TEXTE FOURNI:
---+---

Emmaus International


Suzanne Ware, Présidente de l’association Pag-La-Yiri, revient pour nous sur la place des femmes dans le secteur de l’économie informelle au Burkina Faso. Elle fait notamment le lien avec la crise sanitaire que vit actuellement son pays.

"Au Burkina Faso, une partie importante de la population (45,3%) vit en dessous du seuil de pauvreté estimé à 72 690 FCFA par adulte et par an (environ 110€). L’on note, par ailleurs, une discrimination, en l’occurrence, selon le sexe, l’état matrimonial, la taille des ménages, le niveau d’instruction et le milieu de résidence. Les femmes sont plus touchées par le phénomène de la pauvreté que les hommes. Dans le groupe des extrêmes pauvres, elles représentent 52,4 % contre 47,6 % d’hommes; tandis que dans le groupe des non pauvres, leur proportion se situe à 48,6 % contre 51,4 % pour les hommes. La pauvreté frappe plus les ménages gérés par un homme (35,9%) que ceux dont le chef est une femme (19,8%).

Le faible niveau de scolarisation qui a longtemps perduré chez les filles fait que l’on rencontre plus de femmes dans le secteur informel (58,1%), en particulier dans le secteur agricole, vivrier, dans le commerce et dans les occupations domestiques non rémunérées. Les activités des femmes restent très souvent statistiquement ignorées.

En milieu rural, les femmes sont plus dépendantes de la nature (eau, forêt, terre) pour assurer l’alimentation et obtenir des revenus pour subvenir aux besoins de leur famille (agriculture, élevage, environnement, transformation des produits agricoles et forestiers). Mais elles ont un contrôle très limité sur ces ressources puisqu’elles n’ont pas accès à la terre. Les femmes ne participent presque jamais à l’élaboration des plans et programmes de conservation et de gestion de ces ressources. De plus, elles n’ont pas la force physique et le temps nécessaires pour utiliser les techniques de conservation des sols comme le zaï ou les cordons pierreux, ce qui implique que leur terre est la plus endommagée lors d’inondations ou de fortes pluies. Leur portion de terre est prêtée par leur mari ou par un parent, souvent de mauvaise qualité, avec un faible potentiel agricole.

En milieu urbain, des milliers de femmes s’activent dans la restauration, dans les marchés (commerce), dans la transformation.

---+---

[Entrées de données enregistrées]

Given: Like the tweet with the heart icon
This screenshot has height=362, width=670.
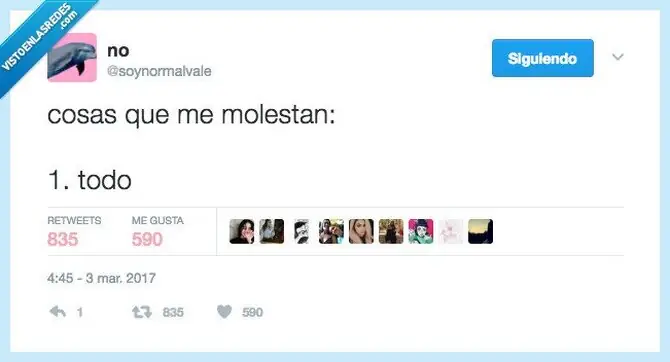Looking at the screenshot, I should click(224, 312).
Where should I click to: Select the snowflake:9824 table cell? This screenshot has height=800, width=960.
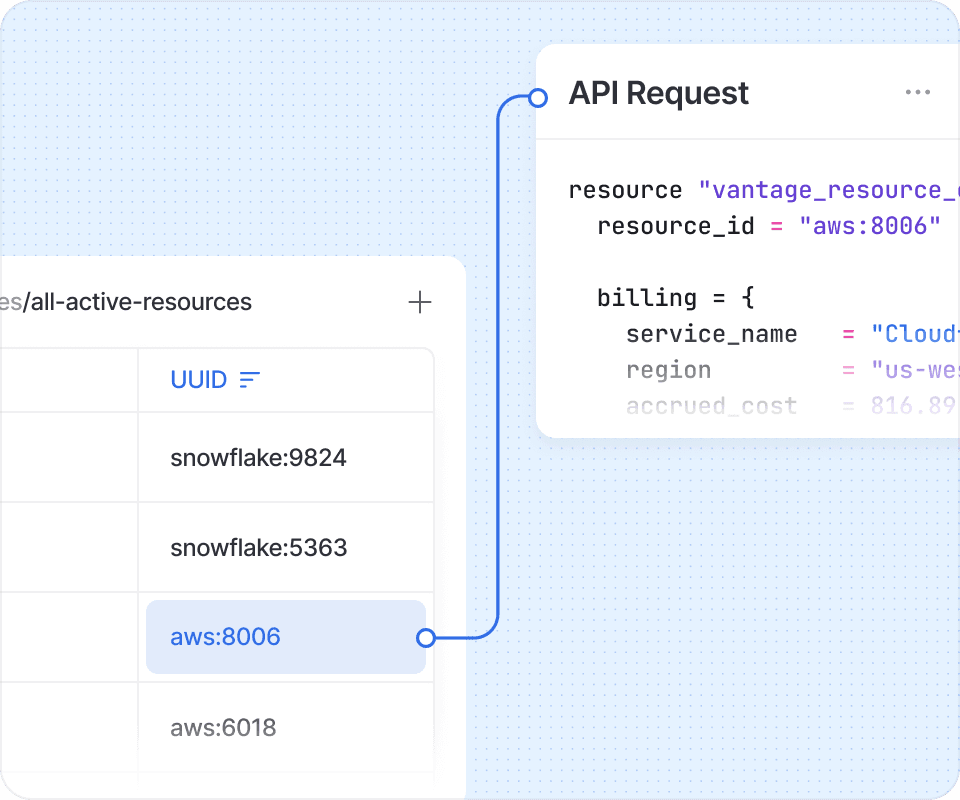pyautogui.click(x=258, y=458)
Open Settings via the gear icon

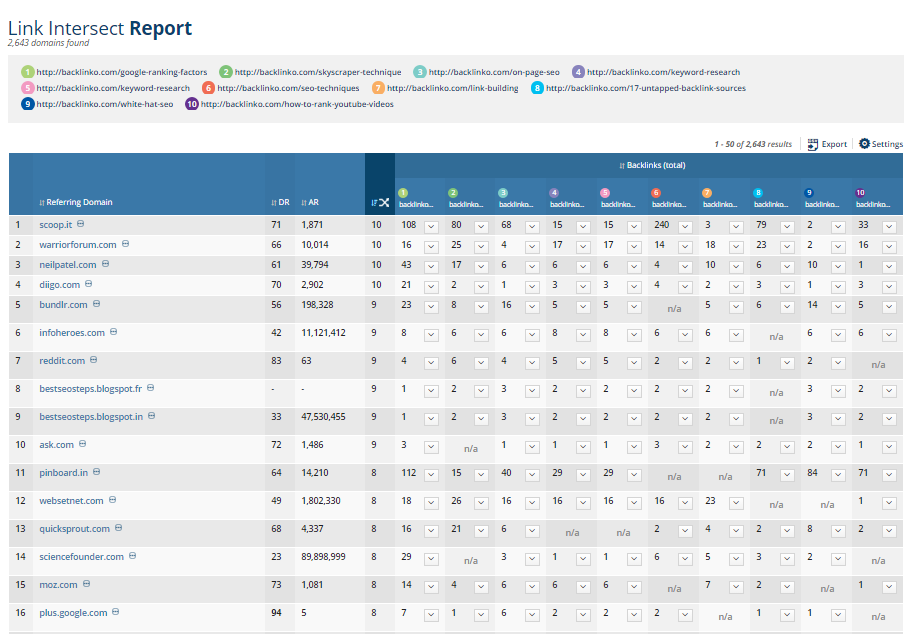point(865,144)
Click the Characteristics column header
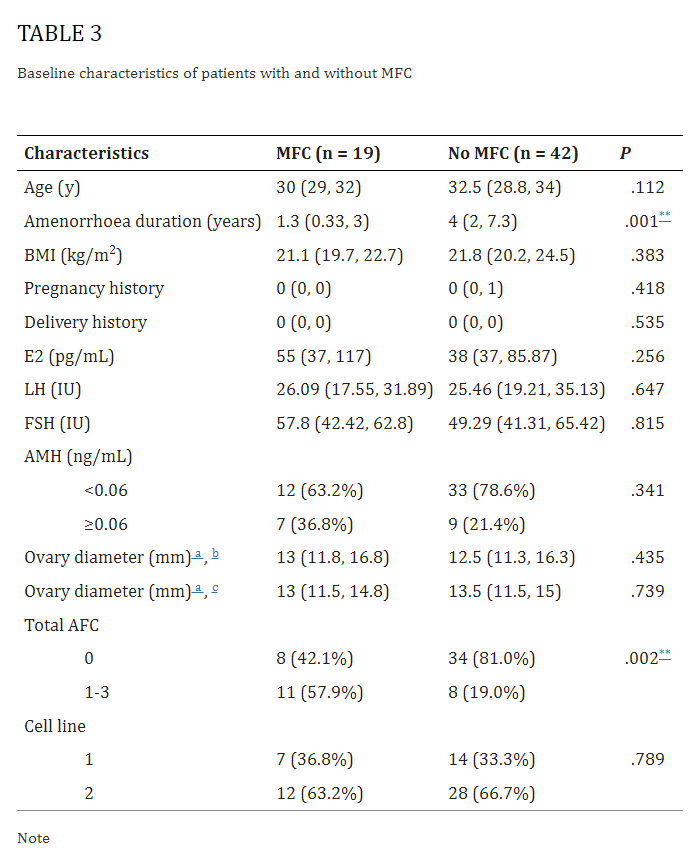This screenshot has height=851, width=695. [x=87, y=153]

---+---

CONSIGNE DE TRAVAIL 1: D'après le texte fourni, à combien le seuil de pauvreté est-il estimé au Burkina Faso ?
CONSIGNE DE TRAVAIL 2: Énumérez tous les critères selon lesquels, d'après le texte fourni, une discrimination est observée au Burkina Faso.

RÉPONSE ATTENDUE 1: Il est estimé à 72 690 FCFA par adulte et par an, soit environ 110 €.

RÉPONSE ATTENDUE 2:
- le sexe
- l'état matrimonial
- la taille des ménages
- le niveau d'instruction
- le milieu de résidence